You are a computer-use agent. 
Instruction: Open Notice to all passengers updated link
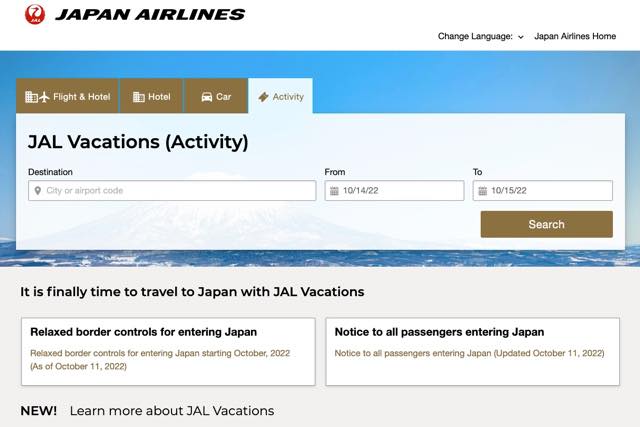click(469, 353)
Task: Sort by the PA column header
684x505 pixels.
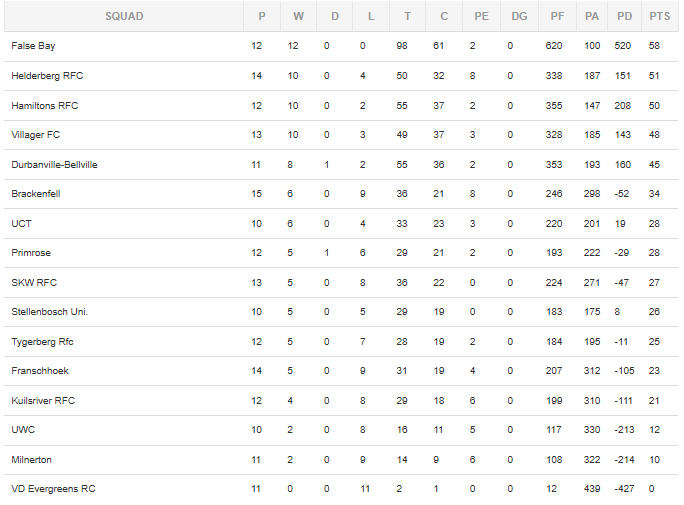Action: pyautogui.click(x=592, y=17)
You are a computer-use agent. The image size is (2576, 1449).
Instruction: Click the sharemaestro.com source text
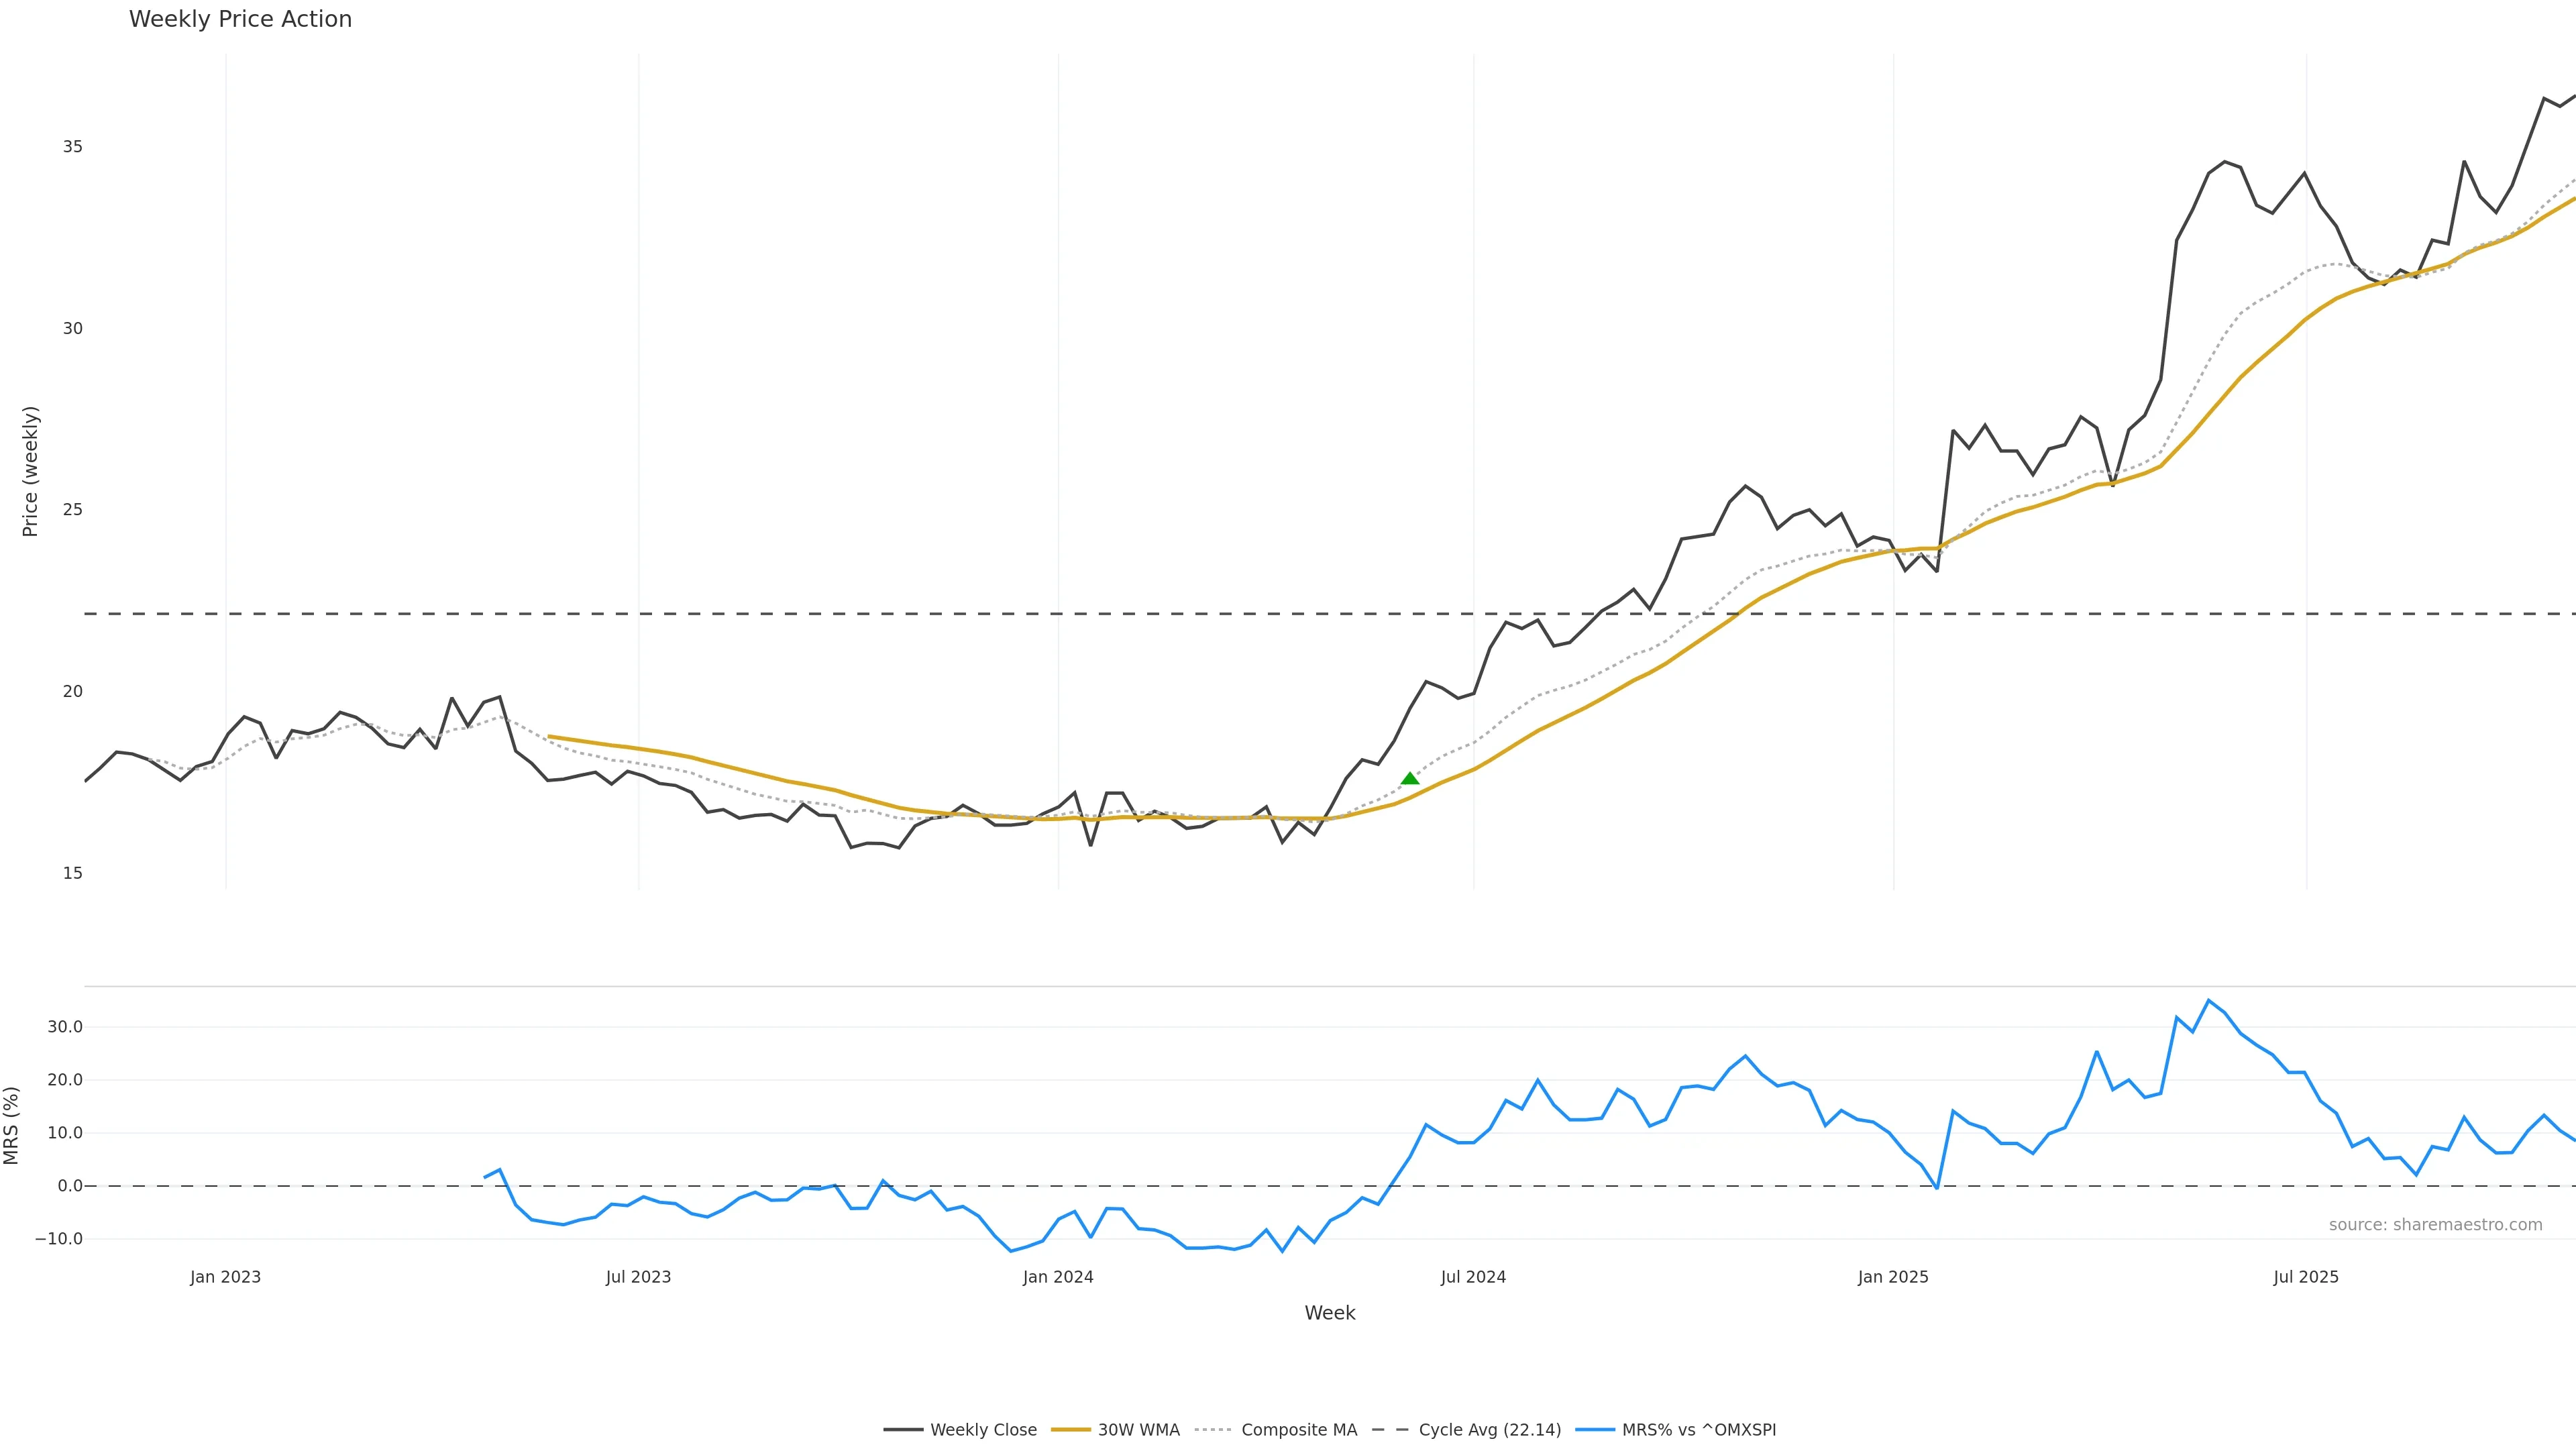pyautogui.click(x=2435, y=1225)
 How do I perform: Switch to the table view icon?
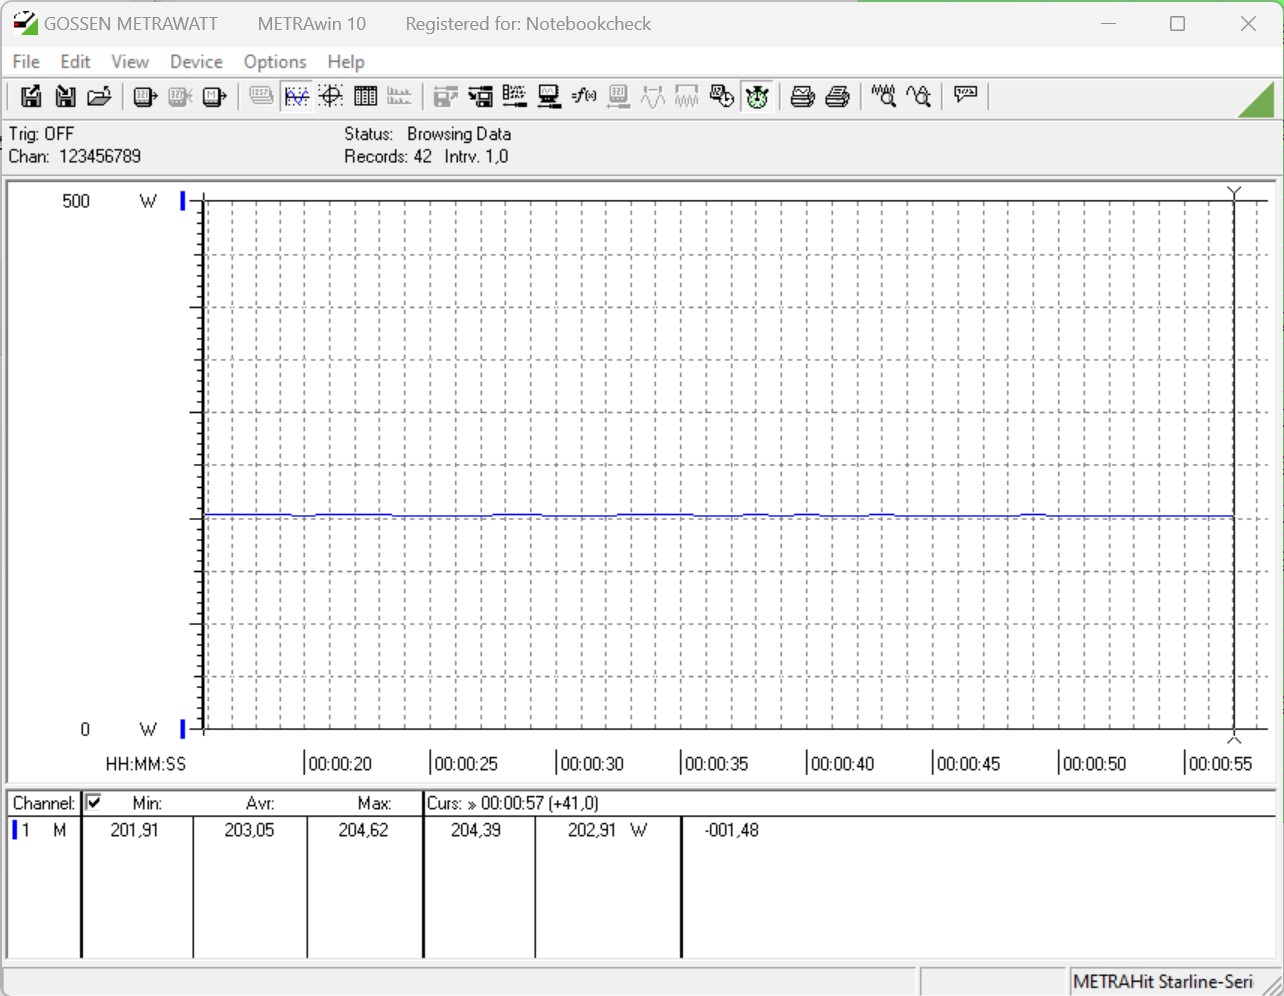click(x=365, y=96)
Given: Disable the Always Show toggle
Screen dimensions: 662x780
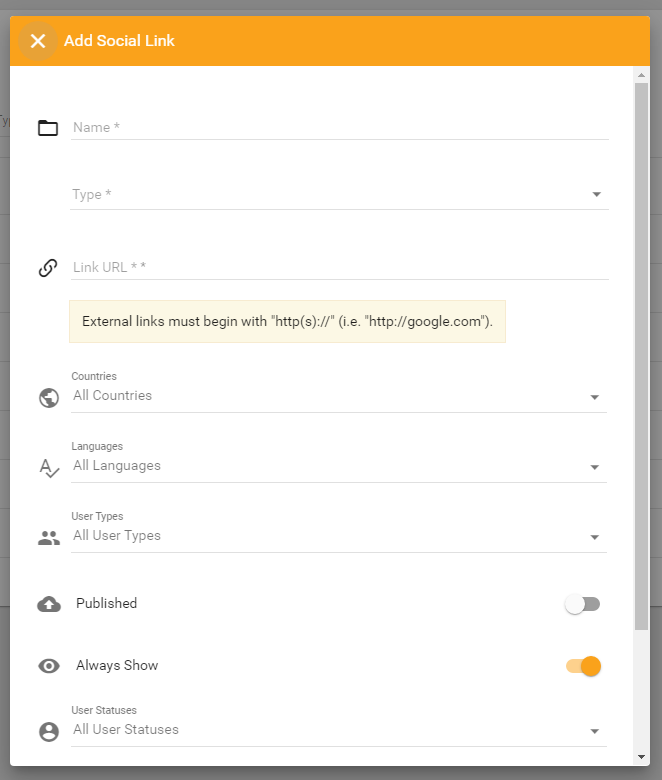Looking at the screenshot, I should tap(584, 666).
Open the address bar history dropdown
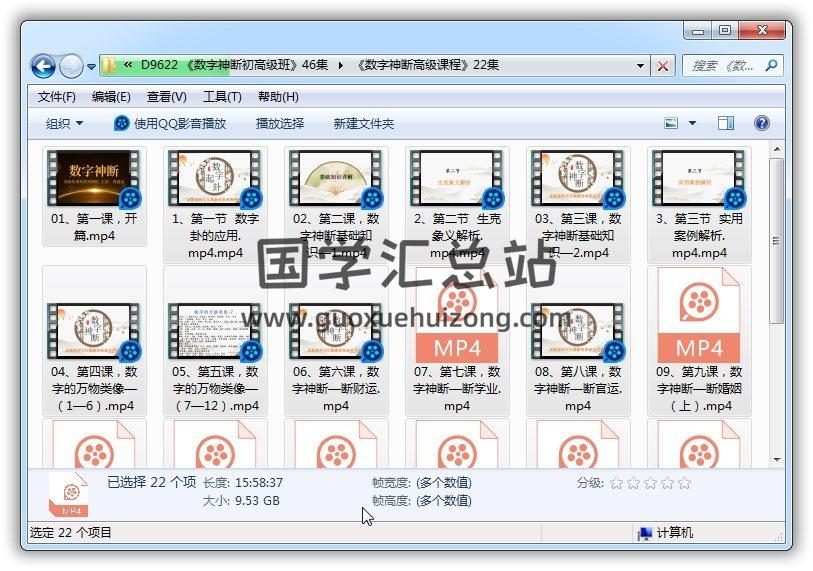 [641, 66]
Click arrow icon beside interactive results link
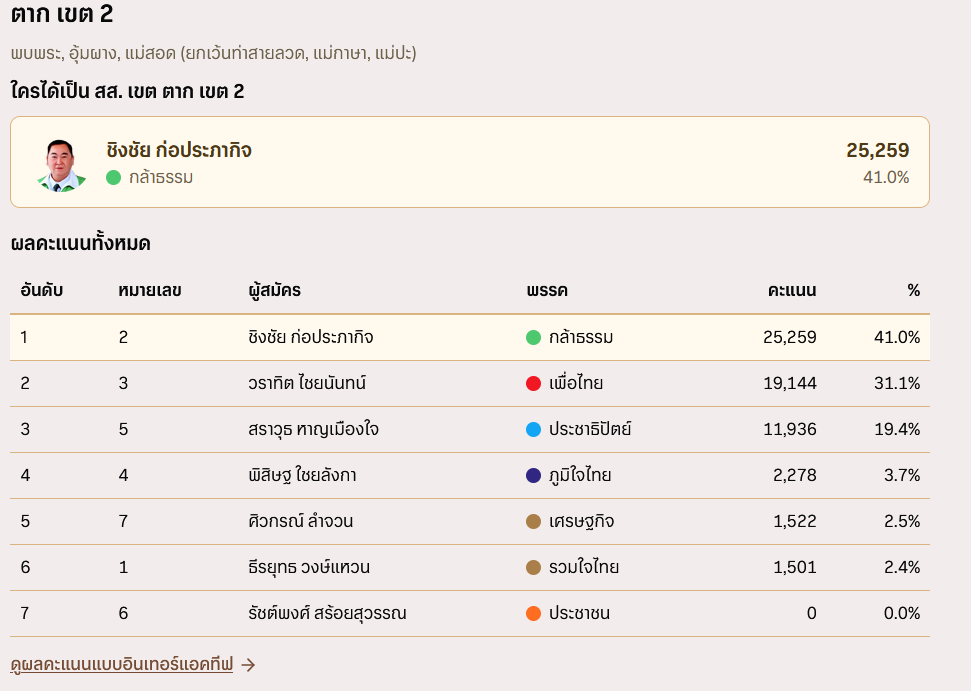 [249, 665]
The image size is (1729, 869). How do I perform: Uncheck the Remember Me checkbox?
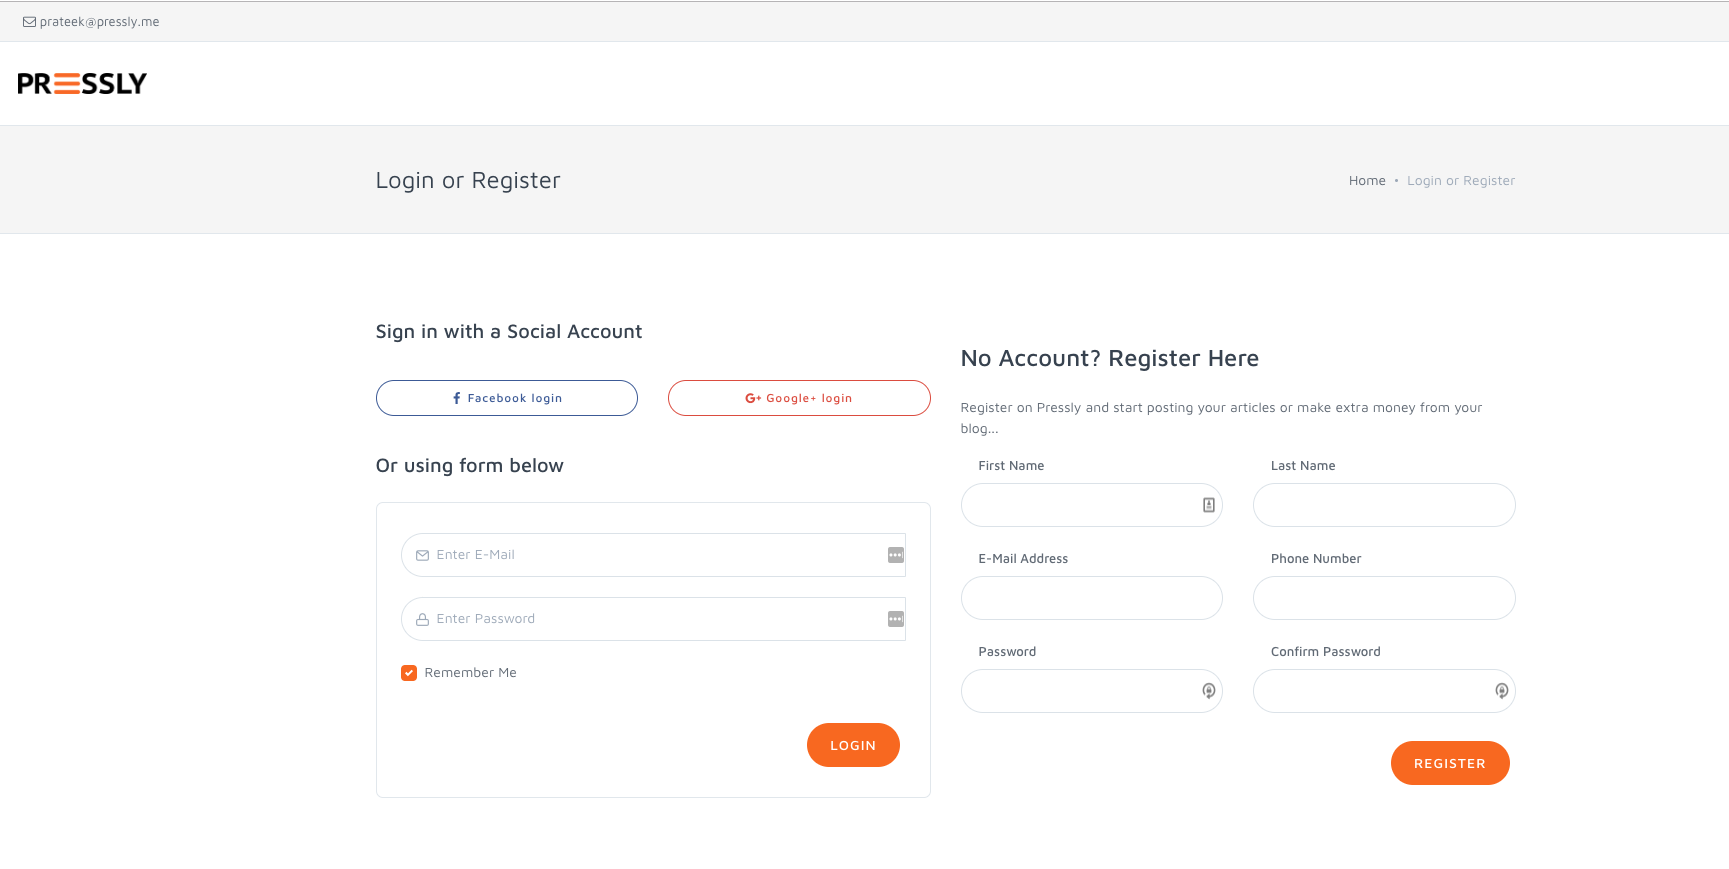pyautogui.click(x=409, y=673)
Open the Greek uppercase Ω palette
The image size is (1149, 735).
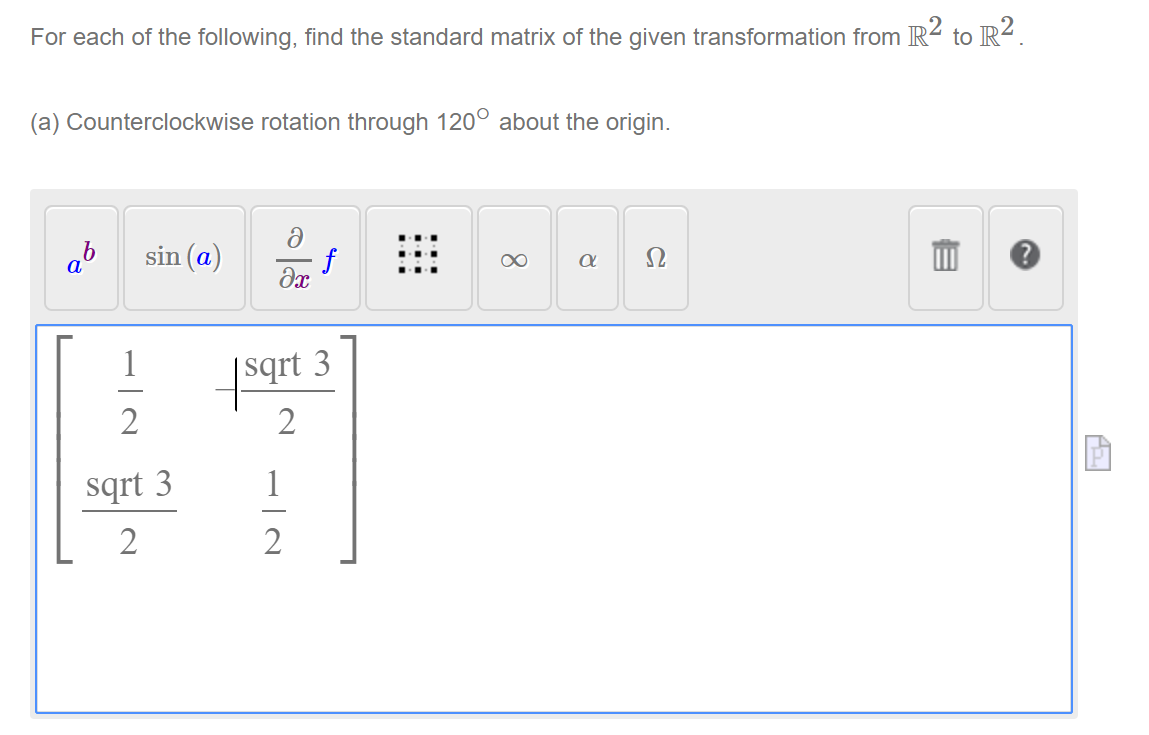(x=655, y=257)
━━━━
Say how many lines of the material contain the word "agent", with no other text.

SOLUTION TO THE EXERCISE :: 2